Para peor, el relativismo moral –que hace años se enseña y se aprende en Argentina- ha hecho que el grupo en base al cual muchos deciden sus actitudes sea cada vez más chico. Sin apego a principios morales, lo que queda es ser leal al grupo. No exageremos, no es que la familia y la barra de amigos sean tan decisivos para los argentinos, sino más bien que no hay otra cosa en la cual basar las decisiones.
Los niños y los adolescentes suelen ser los más dependientes de la opinión de los otros.
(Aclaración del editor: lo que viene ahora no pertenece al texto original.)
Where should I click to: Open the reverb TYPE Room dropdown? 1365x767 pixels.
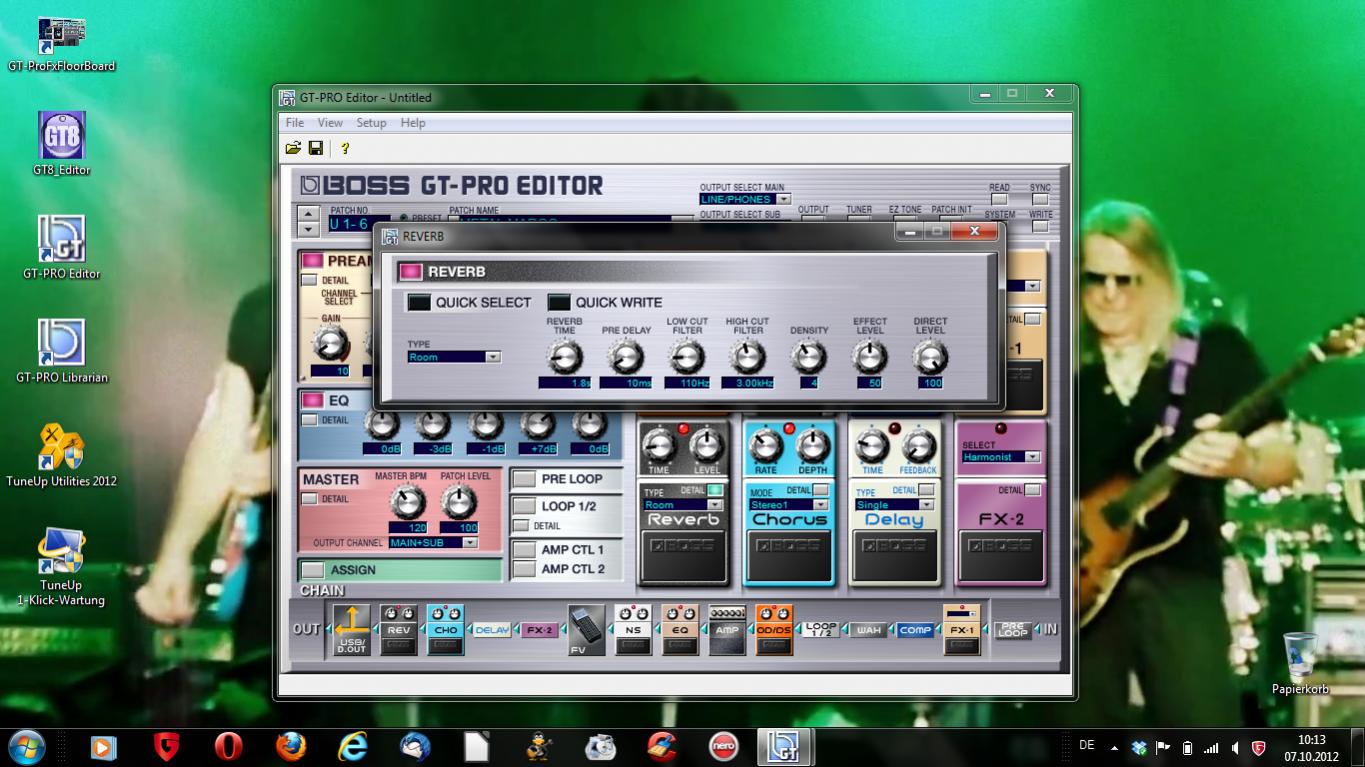[492, 357]
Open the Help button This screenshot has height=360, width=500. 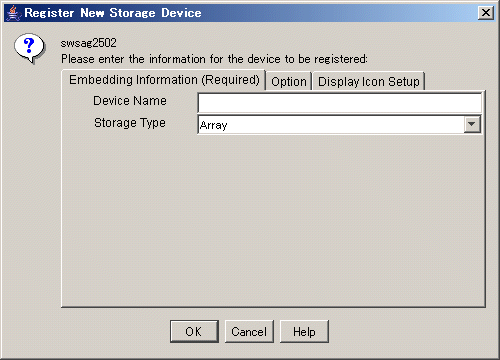click(x=304, y=331)
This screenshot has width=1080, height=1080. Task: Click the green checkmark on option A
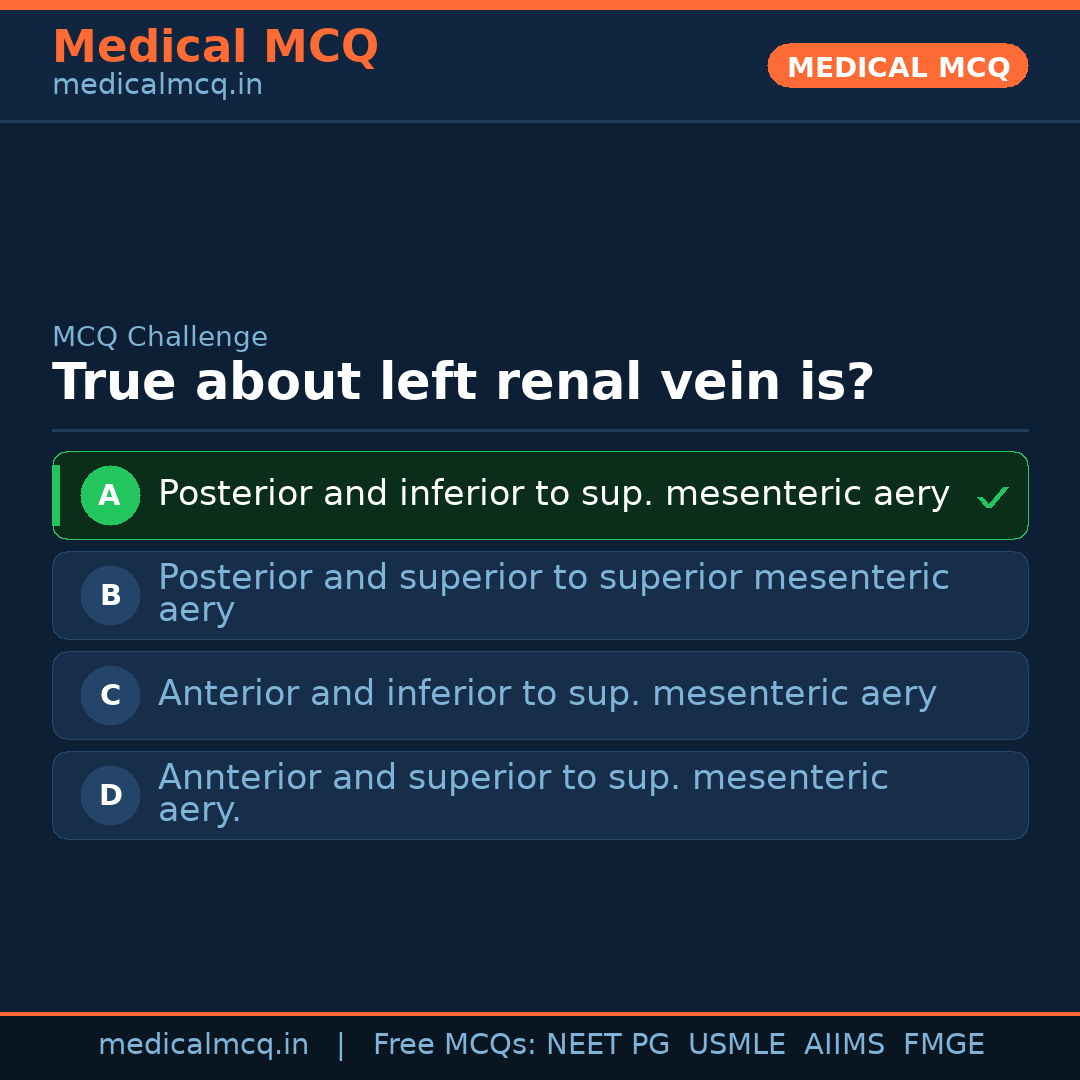tap(992, 497)
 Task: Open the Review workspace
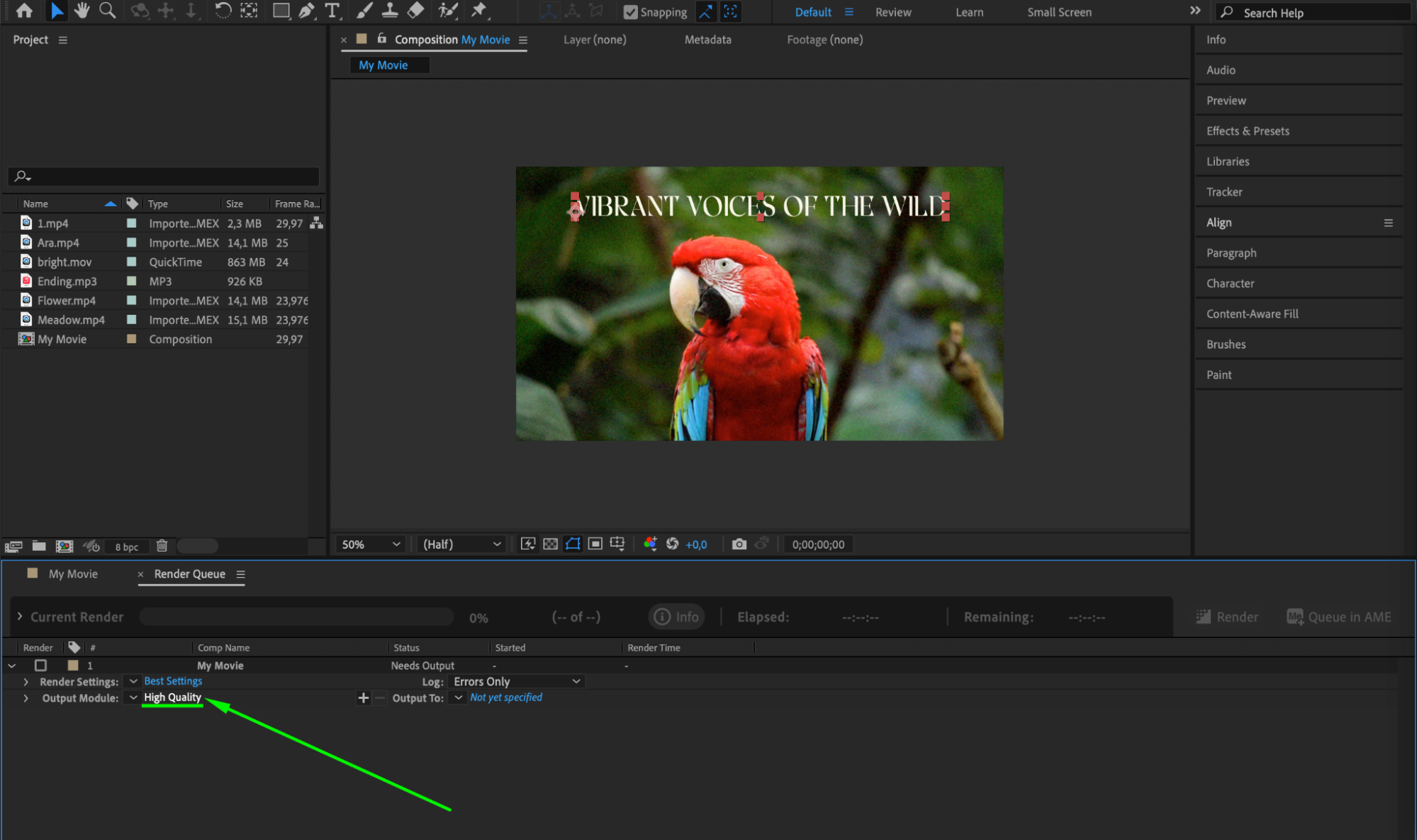[x=892, y=12]
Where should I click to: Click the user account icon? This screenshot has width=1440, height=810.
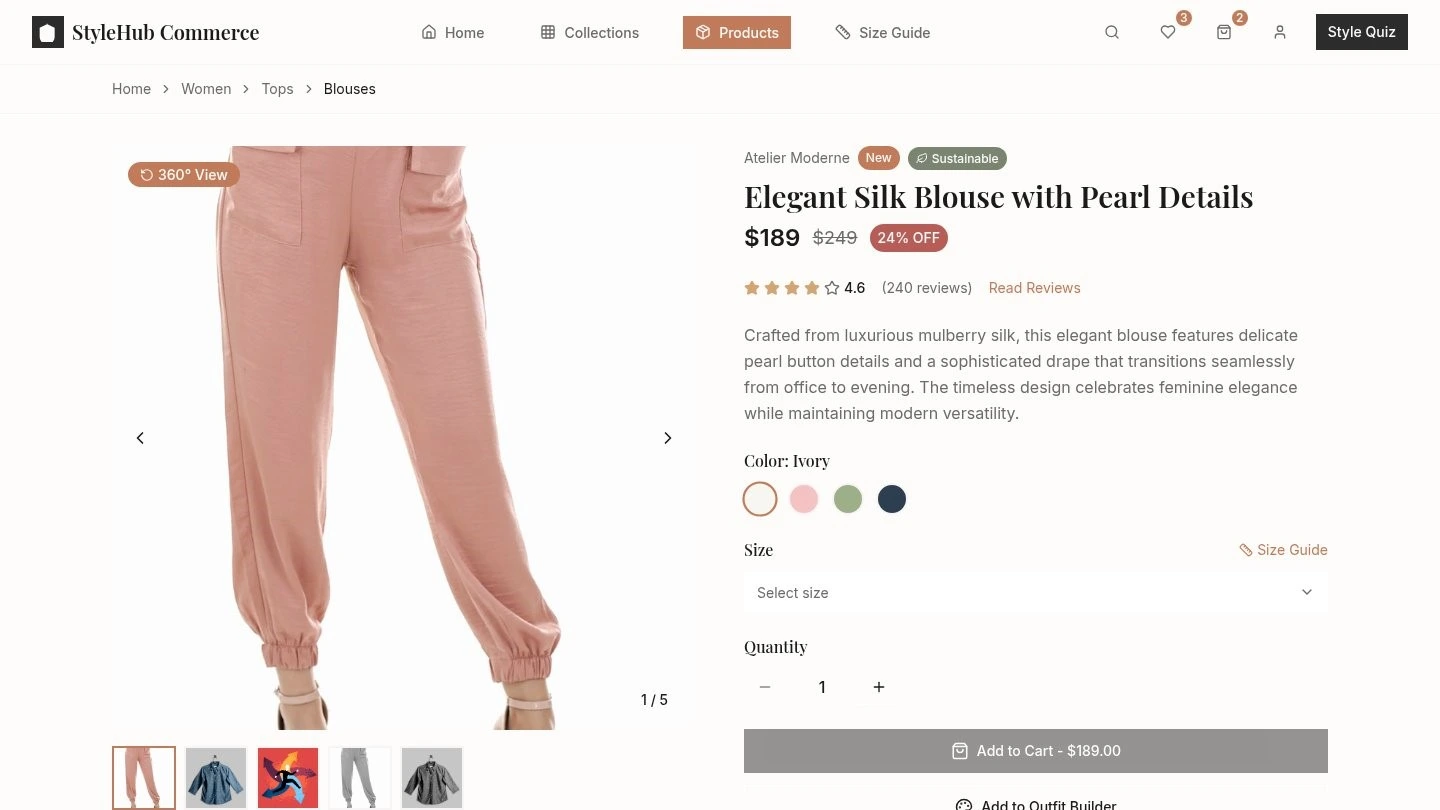pyautogui.click(x=1280, y=32)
Primero de lo que dicen mamá y papá, luego (cada vez más precozmente) de lo que dicen los demás de la barra. Madurar debería significar aprender ser independiente. No a cambiar de barra y pasarse a otra más canchera, sino a no depender de ninguna. Esto no significa perder los afectos, sino hacer que el afecto sea puro, y no mezclado con la dependencia y la manipulación.
Ser independiente no significa explotar a otros, sino al contrario, no depender de los demás. Quien se dedica a explotar otras personas debe pasarse horas y años presionándolas, manipulándolas, previendo lo que harán y dejarán de hacer. La persona independiente rechaza todas esas actividades con disgusto.
A muchos se les ocurre que la solución es ampliar el grupo: ya no depender sólo de la familia o la barra, sino decidir en base al barrio, en base a la nación. Si es del barrio bien, si no que se corra de mi camino. O quizá: si es argentino es mi amigo, si es extranjero es mi enemigo. Creo que esa no es la salida, sino recuperar el individualismo verdadero. Y para hacerlo debemos recuperar el concepto mismo. Hasta eso hemos perdido.